How to be an NSA-style parent watching kids' online activities

Revelations from U.S. fugitive whistleblower Edward Snowden have many debating how much government surveillance of its citizens is justified.

When it comes to parents snooping on their kids' Internet use, the discussion is more personal with no right or wrong answers.

If you want to be an NSA-style mom or dad, there are many tools available to help you monitor their online and mobile use.

The first approach I recommend is to encourage honest, open communication about Internet use. I also think it's essential to be actively involved on the social platforms "kids today" use so you are aware of how these ever-evolving sites and apps work and what's being posted.

Not all parent-child relationships are like that, and not all adults want to bother with social and mobile media. There are many tools for parents to use for spying on their kids' online activities.

Here are four tools that range from innocuous to Big Brotherish. I am not endorsing any of these products, by the way, just letting you know what kind of surveillance services are available.

SafetyWeb collects social networking accounts and all available public information online about a child. Things like which photos or videos your child is sharing, who their "friends" are, and what they are posting publicly.

This service is the least invasive because it's collecting publicly posted information. The limitation is that posts that are marked as "private" or "friends only" won't come up in the system's search. Parents who are even somewhat savvy online should be able to search this public information themselves, but if they could pay for this service which costs $100.

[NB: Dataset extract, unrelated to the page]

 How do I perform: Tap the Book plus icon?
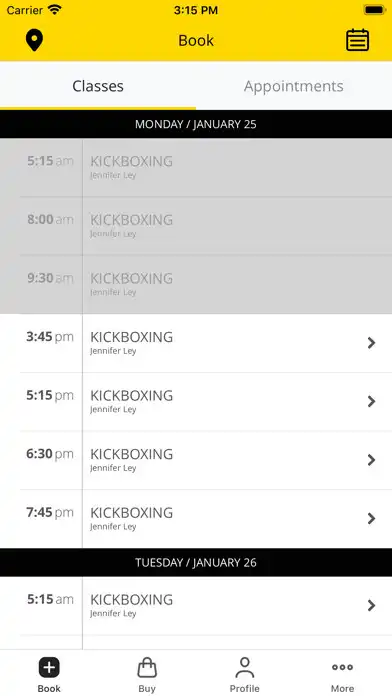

Social Shield is a step up on the surveillance ladder because it requires a parent to have access to their child's social media passwords. Parents can then type in key words that would trigger an alert from the free monitoring system. It flags posts, photos and friends that might cause concerns for parents. The adult enters a series of key words, such as "alcohol" or "party" and the program sends a text alert when any of the images or discussions are related to those terms.

WebWatcher is a stealthy, sneaky keylogger program that lets an individual see all messages, keystrokes, screen shots and websites their kids visit. Real-time alerts of any suspicious activity will be sent to parents and there can also be a time-limit set on use of websites. Only want your child to spend 30 minutes a day on Facebook? The program will time his or her use and automatically disconnect after the time limit is reached. This product costs $170.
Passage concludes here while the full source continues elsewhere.